## Zitierter Textauszug
________________

Der vorliegende Band gibt in angemessener Form einen Einblick in die unterschiedlichsten Facetten bzw. Fragmente der Professionalisierungsdiskurse in der Kindheitspädagogik und hat in einigen Beiträgen durchaus grundlegenden Charakter (etwa die Beiträge von Peter Cloos sowie Tina Friederich und Gabriel Schoyerer). Die im Untertitel dankenswerterweise vorgenommene Differenzierung in Profession, Professionalität und Professionalisierung wird leider nicht in allen Beiträgen konsequent durchgehalten; vielmehr vermischen sich unterschiedliche Diskussionsstränge der Kindheitspädagogik mit Qualitätsdiskursen und Handlungs-kompetenzmodellen. Unbeabsichtigt (?) entsteht so der Eindruck, dass Professionalität lediglich der Qualitätssteigerung dienen soll, ein Eindruck, den die unterschiedlichsten QM-Modelle in der Kindheitspädagogik unterschwellig-normativ immer wieder vermitteln. Für die Entwicklung zu einer autonomen, eigenständigen Profession sind diese Tendenzen eher hinderlich.

________________

## Aufgabenstellung
Gib den obigen Textauszug über Professionalisierung in der Kindheitspädagogik vollständig und wortgetreu wieder.

## Vorliegendes Material
________________

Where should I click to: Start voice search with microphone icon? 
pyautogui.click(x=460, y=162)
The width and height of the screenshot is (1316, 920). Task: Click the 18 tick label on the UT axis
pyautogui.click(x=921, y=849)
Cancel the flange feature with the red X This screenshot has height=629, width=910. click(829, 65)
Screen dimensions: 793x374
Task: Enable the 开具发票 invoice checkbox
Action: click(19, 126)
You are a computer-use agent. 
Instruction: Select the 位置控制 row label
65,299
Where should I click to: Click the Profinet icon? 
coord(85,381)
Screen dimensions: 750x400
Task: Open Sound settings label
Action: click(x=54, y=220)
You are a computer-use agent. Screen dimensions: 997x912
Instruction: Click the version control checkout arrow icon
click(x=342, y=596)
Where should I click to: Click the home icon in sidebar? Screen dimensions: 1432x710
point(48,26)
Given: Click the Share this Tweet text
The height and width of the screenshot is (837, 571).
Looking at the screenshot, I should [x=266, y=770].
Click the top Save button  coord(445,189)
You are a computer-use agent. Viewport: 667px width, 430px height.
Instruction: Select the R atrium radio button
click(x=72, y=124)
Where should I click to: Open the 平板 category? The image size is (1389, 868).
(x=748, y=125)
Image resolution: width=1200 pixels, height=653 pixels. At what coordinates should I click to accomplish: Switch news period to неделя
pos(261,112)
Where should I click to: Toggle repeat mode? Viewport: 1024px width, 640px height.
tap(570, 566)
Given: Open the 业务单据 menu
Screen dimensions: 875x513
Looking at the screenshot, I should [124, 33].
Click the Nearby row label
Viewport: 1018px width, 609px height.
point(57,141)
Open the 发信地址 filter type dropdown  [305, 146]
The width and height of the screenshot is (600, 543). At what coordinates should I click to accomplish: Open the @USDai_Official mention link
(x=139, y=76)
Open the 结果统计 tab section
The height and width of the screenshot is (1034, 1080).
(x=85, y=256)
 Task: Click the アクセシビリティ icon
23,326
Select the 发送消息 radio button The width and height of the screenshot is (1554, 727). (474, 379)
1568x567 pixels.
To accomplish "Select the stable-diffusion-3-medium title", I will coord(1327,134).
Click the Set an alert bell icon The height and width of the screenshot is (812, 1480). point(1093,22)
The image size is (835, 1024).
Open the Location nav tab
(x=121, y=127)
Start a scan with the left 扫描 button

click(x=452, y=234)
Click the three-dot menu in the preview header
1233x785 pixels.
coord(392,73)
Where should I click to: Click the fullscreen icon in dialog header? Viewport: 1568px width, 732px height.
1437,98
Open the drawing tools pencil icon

________________

## Ergebnis
Der vorliegende Band gibt in angemessener Form einen Einblick in die unterschiedlichsten Facetten bzw. Fragmente der Professionalisierungsdiskurse in der Kindheitspädagogik und hat in einigen Beiträgen durchaus grundlegenden Charakter (etwa die Beiträge von Peter Cloos sowie Tina Friederich und Gabriel Schoyerer). Die im Untertitel dankenswerterweise vorgenommene Differenzierung in Profession, Professionalität und Professionalisierung wird leider nicht in allen Beiträgen konsequent durchgehalten; vielmehr vermischen sich unterschiedliche Diskussionsstränge der Kindheitspädagogik mit Qualitätsdiskursen und Handlungs-kompetenzmodellen. Unbeabsichtigt (?) entsteht so der Eindruck, dass Professionalität lediglich der Qualitätssteigerung dienen soll, ein Eindruck, den die unterschiedlichsten QM-Modelle in der Kindheitspädagogik unterschwellig-normativ immer wieder vermitteln. Für die Entwicklung zu einer autonomen, eigenständigen Profession sind diese Tendenzen eher hinderlich.